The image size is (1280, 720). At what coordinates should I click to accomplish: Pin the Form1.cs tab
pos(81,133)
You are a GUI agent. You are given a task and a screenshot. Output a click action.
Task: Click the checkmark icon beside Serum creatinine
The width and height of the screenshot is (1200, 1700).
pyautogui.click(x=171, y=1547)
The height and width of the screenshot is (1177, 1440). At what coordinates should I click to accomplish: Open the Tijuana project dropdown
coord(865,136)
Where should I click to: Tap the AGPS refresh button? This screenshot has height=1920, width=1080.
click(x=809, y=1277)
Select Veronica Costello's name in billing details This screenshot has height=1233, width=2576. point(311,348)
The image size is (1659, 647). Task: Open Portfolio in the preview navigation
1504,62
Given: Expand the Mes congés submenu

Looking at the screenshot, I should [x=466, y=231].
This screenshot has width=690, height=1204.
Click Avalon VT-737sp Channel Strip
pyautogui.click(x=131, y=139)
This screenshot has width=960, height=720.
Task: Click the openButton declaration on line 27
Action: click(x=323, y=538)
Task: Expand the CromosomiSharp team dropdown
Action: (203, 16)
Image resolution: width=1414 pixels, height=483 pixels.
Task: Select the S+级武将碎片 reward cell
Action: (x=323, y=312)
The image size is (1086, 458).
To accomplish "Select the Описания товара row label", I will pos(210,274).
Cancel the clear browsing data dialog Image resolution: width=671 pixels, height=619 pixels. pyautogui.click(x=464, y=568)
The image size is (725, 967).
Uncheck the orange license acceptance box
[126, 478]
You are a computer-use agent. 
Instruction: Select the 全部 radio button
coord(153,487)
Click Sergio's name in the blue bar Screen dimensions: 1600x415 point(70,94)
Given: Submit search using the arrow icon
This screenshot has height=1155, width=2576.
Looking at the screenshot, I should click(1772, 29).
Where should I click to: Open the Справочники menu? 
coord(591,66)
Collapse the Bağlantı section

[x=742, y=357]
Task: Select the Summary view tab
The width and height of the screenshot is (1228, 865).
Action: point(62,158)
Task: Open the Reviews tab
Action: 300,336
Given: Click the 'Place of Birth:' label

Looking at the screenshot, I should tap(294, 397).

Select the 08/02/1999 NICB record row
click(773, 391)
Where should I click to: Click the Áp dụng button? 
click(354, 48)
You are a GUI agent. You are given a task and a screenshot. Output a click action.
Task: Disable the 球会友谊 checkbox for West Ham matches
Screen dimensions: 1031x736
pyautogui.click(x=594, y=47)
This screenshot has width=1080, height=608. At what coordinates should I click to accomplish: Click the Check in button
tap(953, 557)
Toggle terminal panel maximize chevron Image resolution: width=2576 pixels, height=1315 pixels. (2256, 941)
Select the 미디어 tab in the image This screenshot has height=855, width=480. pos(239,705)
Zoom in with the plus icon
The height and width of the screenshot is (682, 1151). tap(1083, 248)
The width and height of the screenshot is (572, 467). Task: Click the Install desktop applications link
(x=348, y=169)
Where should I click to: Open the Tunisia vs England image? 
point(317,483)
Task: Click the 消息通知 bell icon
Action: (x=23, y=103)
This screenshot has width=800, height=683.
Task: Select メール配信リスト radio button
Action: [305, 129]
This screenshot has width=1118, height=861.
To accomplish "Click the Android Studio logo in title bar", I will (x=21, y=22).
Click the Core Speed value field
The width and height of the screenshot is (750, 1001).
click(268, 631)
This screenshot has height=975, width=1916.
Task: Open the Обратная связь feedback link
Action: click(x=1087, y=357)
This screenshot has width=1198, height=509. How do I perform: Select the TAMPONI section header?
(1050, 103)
========
• Task description
Of all the entries above, retype exactly the lines from the line with "Task: Click the checkmark" to the line with "Task: Select the Summary view tab", both included, and no others.

• Result for this task
Task: Click the checkmark icon beside Serum creatinine
The width and height of the screenshot is (1200, 1700).
pyautogui.click(x=171, y=1547)
The height and width of the screenshot is (1177, 1440). At what coordinates should I click to accomplish: Open the Tijuana project dropdown
coord(865,136)
Where should I click to: Tap the AGPS refresh button? This screenshot has height=1920, width=1080.
click(x=809, y=1277)
Select Veronica Costello's name in billing details This screenshot has height=1233, width=2576. point(311,348)
The image size is (1659, 647). Task: Open Portfolio in the preview navigation
1504,62
Given: Expand the Mes congés submenu

Looking at the screenshot, I should [x=466, y=231].
This screenshot has width=690, height=1204.
Click Avalon VT-737sp Channel Strip
pyautogui.click(x=131, y=139)
This screenshot has width=960, height=720.
Task: Click the openButton declaration on line 27
Action: click(x=323, y=538)
Task: Expand the CromosomiSharp team dropdown
Action: (203, 16)
Image resolution: width=1414 pixels, height=483 pixels.
Task: Select the S+级武将碎片 reward cell
Action: (x=323, y=312)
The image size is (1086, 458).
To accomplish "Select the Описания товара row label", I will pos(210,274).
Cancel the clear browsing data dialog Image resolution: width=671 pixels, height=619 pixels. pyautogui.click(x=464, y=568)
The image size is (725, 967).
Uncheck the orange license acceptance box
[126, 478]
You are a computer-use agent. 
Instruction: Select the 全部 radio button
coord(153,487)
Click Sergio's name in the blue bar Screen dimensions: 1600x415 point(70,94)
Given: Submit search using the arrow icon
This screenshot has height=1155, width=2576.
Looking at the screenshot, I should click(1772, 29).
Where should I click to: Open the Справочники menu? 
coord(591,66)
Collapse the Bağlantı section

[x=742, y=357]
Task: Select the Summary view tab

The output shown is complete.